Records for finding displayed items:
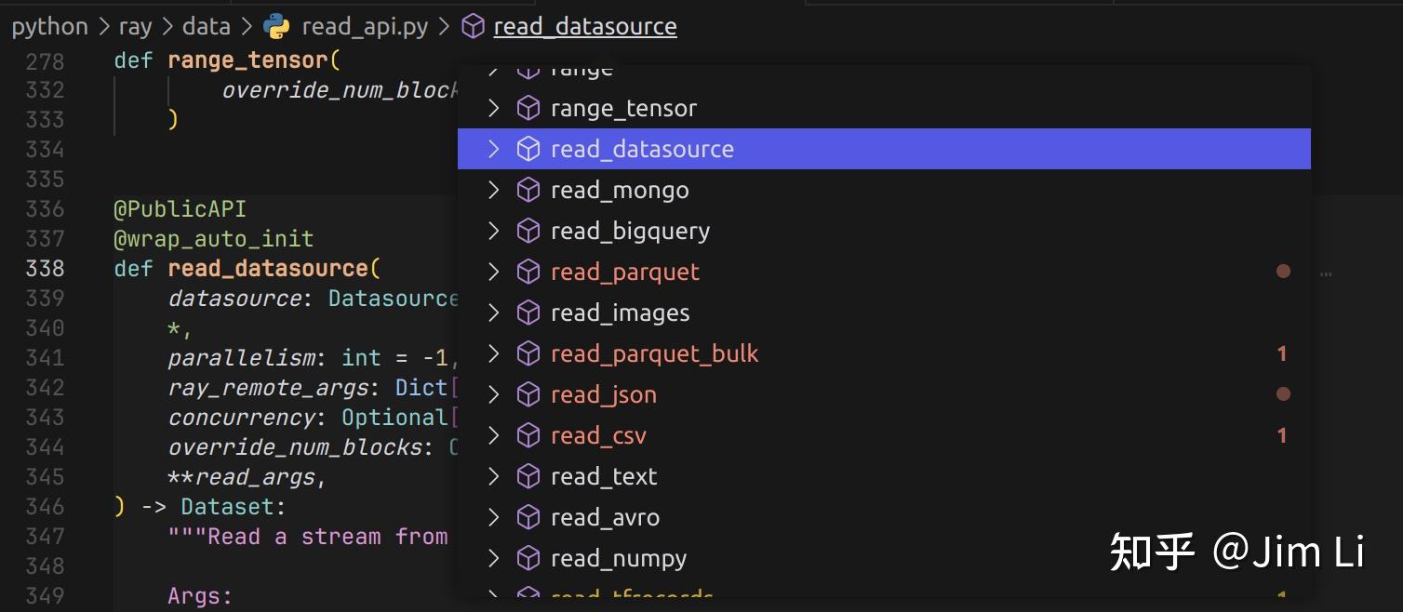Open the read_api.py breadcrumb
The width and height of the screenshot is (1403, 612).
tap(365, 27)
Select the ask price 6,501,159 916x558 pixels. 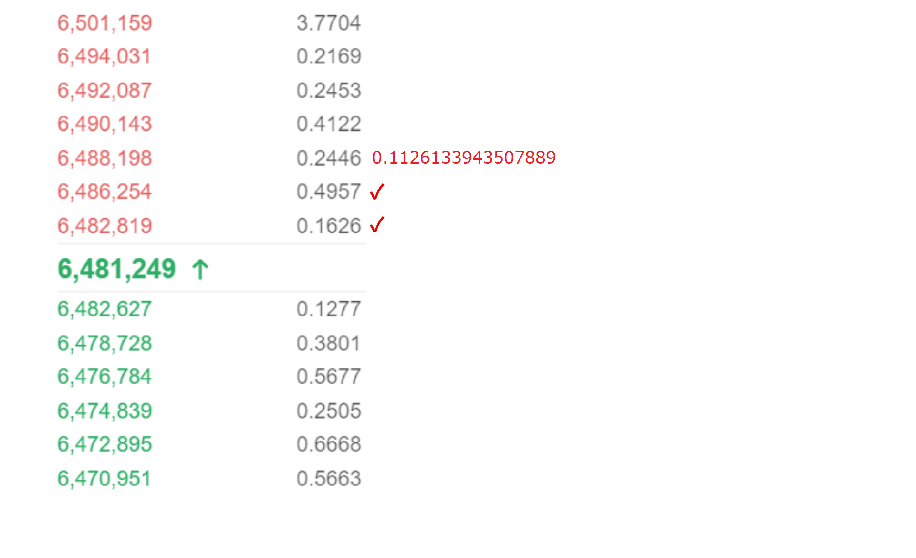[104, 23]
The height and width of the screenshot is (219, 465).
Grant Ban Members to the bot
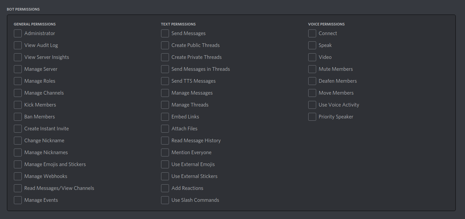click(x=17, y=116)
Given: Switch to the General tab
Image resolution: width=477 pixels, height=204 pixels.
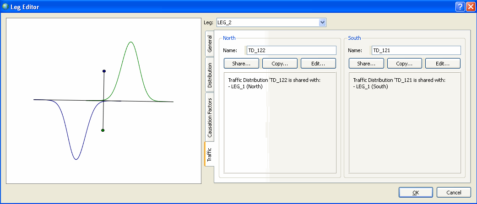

What this task involves: Rewrite every row from the line containing "The height and" down to the end of the records, changing "General" to "Advanced" and keeping all else the same. Leave the pictures out.

Result of the task:
The height and width of the screenshot is (219, 465).
Grant Ban Members to the bot
click(x=17, y=116)
Given: Switch to the Advanced tab
Image resolution: width=477 pixels, height=204 pixels.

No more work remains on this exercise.